Os gestores do regime não são reconhecidos

Mas se não gerem bem as empresas, confiando no dogma neoliberal que diz que o Estado é, “por natureza”, mau gestor, para escamotear a sua incompetência, em contrapartida mostram saber gerir bem a sua própria carreira, pondo o contribuinte a pagar duplamente as suas promoções.

Dizem que é por causa das greves que a CP está de rastos, mas a verdade é que eu não vejo os trabalhadores a desfalcá-la desta forma, reveladora de que mesmo em empresas tecnicamente falidas há sempre fundo de maneio para uns favorecimentos ilícitos a gente politicamente bem escorada…

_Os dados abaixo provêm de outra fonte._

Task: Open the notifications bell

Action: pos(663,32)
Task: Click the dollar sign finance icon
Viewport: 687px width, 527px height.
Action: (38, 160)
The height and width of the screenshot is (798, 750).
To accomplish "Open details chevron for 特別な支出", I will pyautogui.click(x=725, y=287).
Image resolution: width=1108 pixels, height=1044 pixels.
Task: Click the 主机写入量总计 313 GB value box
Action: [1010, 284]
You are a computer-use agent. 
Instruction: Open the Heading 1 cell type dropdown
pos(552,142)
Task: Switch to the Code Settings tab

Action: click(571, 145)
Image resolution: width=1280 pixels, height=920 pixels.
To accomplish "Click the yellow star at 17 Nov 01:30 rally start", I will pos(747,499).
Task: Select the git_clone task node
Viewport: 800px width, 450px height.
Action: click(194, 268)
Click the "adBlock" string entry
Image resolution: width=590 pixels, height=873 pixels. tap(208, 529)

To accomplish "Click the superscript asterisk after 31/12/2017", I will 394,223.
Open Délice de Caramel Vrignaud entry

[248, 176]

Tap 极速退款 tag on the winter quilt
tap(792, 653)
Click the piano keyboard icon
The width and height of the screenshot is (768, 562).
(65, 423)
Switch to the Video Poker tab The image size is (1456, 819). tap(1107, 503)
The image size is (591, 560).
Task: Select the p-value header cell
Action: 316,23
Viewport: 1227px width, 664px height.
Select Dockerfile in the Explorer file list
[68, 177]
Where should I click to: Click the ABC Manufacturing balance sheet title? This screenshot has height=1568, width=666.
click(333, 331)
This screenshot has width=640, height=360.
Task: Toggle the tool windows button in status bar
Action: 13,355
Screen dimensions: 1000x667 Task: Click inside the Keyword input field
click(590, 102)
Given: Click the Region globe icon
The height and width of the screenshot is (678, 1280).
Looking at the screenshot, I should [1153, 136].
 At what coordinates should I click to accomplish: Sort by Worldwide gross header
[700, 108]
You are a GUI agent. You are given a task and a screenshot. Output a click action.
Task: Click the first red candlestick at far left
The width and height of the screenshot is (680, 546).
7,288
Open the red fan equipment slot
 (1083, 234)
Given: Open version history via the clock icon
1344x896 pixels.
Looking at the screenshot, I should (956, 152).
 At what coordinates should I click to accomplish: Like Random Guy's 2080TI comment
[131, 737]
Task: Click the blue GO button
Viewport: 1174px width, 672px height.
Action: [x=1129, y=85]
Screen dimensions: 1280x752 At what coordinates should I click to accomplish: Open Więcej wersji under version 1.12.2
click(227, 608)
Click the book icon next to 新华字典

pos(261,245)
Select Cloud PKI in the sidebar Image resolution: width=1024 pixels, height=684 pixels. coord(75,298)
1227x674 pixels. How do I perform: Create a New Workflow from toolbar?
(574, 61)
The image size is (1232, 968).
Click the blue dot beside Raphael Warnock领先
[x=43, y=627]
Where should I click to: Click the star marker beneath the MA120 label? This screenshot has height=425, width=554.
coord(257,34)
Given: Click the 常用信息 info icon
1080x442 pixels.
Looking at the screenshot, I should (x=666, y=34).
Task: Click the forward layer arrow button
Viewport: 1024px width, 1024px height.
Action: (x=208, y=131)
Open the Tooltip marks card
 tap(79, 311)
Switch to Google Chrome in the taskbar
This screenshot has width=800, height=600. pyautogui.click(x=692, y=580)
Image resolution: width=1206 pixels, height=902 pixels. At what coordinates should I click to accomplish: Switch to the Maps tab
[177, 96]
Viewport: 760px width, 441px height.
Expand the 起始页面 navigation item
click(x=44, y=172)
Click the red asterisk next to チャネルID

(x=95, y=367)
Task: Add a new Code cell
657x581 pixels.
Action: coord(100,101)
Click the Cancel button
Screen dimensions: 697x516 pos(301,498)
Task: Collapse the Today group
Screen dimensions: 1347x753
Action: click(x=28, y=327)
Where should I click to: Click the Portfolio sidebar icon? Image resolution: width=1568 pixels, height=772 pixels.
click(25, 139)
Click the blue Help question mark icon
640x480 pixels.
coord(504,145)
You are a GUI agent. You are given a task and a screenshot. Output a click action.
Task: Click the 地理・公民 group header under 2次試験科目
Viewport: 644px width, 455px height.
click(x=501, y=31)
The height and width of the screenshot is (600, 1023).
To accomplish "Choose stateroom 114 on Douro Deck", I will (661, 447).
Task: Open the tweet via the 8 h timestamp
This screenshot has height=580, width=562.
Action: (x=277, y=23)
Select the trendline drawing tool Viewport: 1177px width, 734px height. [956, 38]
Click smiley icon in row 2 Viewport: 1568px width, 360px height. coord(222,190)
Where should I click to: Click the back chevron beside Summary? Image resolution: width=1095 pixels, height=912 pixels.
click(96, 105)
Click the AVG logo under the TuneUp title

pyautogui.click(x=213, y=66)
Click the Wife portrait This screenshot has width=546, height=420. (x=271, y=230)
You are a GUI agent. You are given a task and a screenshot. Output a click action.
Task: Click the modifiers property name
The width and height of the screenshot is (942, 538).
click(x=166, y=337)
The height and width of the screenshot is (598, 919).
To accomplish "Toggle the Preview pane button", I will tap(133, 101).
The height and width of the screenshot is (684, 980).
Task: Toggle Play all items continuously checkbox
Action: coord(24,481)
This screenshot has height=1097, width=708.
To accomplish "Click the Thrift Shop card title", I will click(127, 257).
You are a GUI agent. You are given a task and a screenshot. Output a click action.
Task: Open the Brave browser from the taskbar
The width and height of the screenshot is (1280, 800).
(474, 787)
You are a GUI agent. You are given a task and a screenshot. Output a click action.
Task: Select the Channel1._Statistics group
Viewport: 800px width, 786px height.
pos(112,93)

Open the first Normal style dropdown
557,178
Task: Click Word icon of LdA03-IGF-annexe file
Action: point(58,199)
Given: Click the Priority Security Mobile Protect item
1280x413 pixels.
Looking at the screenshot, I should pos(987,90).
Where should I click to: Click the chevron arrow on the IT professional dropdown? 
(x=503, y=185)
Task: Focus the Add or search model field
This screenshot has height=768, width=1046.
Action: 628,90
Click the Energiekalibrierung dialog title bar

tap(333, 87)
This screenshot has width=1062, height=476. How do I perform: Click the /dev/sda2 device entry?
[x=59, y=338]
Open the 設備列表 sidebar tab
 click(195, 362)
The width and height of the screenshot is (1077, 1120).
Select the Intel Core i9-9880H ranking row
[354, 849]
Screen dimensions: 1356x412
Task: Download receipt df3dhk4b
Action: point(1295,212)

CP_Logo[1]A vice-presidente da CP Cristina Dias, que em Julho foi nomeada para a Autoridade da Mobilidade e dos Transportes (entidade reguladora do sector), rescindiu com a empresa na qual era quadro desde 1992 e negociou uma indemnização pela sua saída, que lhe foi concedida. O PÚBLICO apurou que o montante recebido ronda os 80 mil euros .

O que também aqui fica demonstrado é a promiscuidade entre autoridades reguladoras e empresas reguladas. A passagem directa de quadros dirigentes de umas para as outras é um sinal claro de falta de isenção e independência nas decisões, actuando uns e outros como uma casta que se favorece mutuamente em vez de defender a concorrência, a legalidade e os direitos dos cidadãos e dos consumidores.